January 5, 2017
- President, TD Ameritrade Trust Company
Managing Director of Advisor Advocacy & Industry Affairs
TD Ameritrade Institutional’s own Skip Schweiss recently received the 2016 Insider’s Forum Leadership Award—reinforcing our position as a steadfast advocate for independent RIAs.
To ensure you get the most out of the meaningful work Skip does, we’re pleased to introduce his new blog series, Advocating for You. Here we will check in with Skip as he continues to give RIAs a voice in Washington, DC, and supports advisors throughout the country. We want to be sure you hear from him often, and have a way to connect with this great resource. It’s all for you.
2017: A Pause in Regulatory Action
We’ve had an active regulatory administration for the past eight years. Now the pendulum appears to be swinging in the other direction. Everything slows when there’s an administration change — even more so when there’s a party change, too. That’s why I foresee 2017 as a slow year when it comes to policy changes impacting investment advisers.
It’s crucial to note that the DOL Rule is not a policy change. It’s law.
President Trump and the DOL Rule
There are a lot of rumors and speculation regarding the Trump Administration and the future of the Department of Labor (DOL) Conflict of Interest Rule (DOL Rule, “the Rule”). Other than the general sentiment that he supports reducing regulatory burdens on business, the president-elect has not taken a public stance on the issue.
While some are predicting the Rule’s demise, the DOL purposely pushed to get the Rule finalized during the Obama Administration so a new president can’t easily undo it.
This Rule is final — not a work in progress. I have even heard rumors that President Trump will “issue an executive order” and do away with the Rule. That’s not likely. He doesn’t have that direct power over a finalized DOL regulation.
So while a delay or modification is possible, the bottom line is that there are only 80 days from Inauguration Day to DOL Rule compliance date, April 10. President Trump will be focusing on getting his appointees formally nominated and approved and likely not zeroing in on the DOL Rule just yet.
If I were running an advisory business, I would be ready for April 10. That’s my advice to RIAs, too. Slowing down your preparations hoping for major news is risky and not recommended. We’re hearing that some of your competitors are slowing or even pausing their compliance efforts. This may give you a leg up come April.
Back Burner Getting Crowded
I don’t expect much new activity out of the Securities and Exchange Commission (SEC) for the next few years as the Trump Administration is looking to reduce, not impose, regulatory burden.
Trump appointees will have a major influence on the SEC for the foreseeable future. SEC Chair, Mary Jo White, plans to step down this month. The new President will appoint the Chair, as well as two (of 5) commissioners.
Proposals likely to get “shelved” for now include:
• Mandatory business continuity plans: The SEC released a proposal and it’s in a comment period, but we expect that to get put on hold.

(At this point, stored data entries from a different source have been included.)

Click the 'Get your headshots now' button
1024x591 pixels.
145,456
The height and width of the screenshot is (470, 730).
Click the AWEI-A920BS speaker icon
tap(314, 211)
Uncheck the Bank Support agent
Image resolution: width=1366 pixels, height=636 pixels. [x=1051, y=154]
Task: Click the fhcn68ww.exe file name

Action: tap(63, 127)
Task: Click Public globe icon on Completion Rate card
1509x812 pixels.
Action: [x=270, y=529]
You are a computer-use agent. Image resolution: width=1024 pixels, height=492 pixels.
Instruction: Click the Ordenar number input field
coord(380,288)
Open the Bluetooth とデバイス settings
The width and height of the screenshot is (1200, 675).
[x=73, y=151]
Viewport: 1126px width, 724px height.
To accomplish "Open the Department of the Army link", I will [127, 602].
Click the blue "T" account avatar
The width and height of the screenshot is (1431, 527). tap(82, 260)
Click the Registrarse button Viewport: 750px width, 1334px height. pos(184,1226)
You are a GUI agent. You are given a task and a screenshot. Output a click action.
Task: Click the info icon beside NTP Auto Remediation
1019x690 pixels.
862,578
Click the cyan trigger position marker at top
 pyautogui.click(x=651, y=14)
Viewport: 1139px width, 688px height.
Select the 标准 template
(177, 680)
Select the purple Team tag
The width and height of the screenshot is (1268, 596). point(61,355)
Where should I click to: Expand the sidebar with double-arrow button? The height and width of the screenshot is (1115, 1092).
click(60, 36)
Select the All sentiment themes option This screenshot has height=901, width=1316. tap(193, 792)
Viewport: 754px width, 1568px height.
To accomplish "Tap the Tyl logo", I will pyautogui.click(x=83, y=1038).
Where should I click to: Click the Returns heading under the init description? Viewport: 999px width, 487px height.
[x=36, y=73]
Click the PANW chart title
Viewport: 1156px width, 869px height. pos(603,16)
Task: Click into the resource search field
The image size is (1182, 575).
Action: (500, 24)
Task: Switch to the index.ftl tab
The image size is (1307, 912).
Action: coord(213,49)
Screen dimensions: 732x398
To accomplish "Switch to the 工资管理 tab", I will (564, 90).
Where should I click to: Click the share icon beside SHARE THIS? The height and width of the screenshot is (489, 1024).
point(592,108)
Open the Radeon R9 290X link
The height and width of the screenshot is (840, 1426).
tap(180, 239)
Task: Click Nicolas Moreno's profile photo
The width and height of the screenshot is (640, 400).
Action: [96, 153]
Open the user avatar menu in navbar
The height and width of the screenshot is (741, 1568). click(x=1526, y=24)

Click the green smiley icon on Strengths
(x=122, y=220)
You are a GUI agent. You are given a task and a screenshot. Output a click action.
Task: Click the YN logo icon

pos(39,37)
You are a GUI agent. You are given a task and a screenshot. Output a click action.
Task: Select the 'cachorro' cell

• Third-party exams: The SEC was close to proposing a regulation requiring third-party exams of investment advisory firms. Chair Mary Jo White has said it is off the table for now. While no advisor wants more regulatory exams, the status quo doesn’t do much for investor confidence. In fact, according to the SEC’s FY2016 budget report, exam coverage of the securities market remains limited. The staff examined approximately ten percent of registered advisers in FY 2014 and roughly 40 percent of advisers have never been examined.
Outside the SEC, we’re watching the Financial Crimes Enforcement Network (FinCEN) a bureau of the Department of Treasury. It has a proposal to include RIAs in the definition of “financial institution” for purposes of applying anti-money laundering rules (AML).
This is part of an ongoing, post 9/11, effort to better oversee money movement. Today, banks, insurance companies, and broker/dealers are included — RIAs are not. If RIAs were included it would mean tighter “know your client” rules and a requirement to submit “suspicious activity reports” in certain circumstances. I will stay on top of this and keep you posted.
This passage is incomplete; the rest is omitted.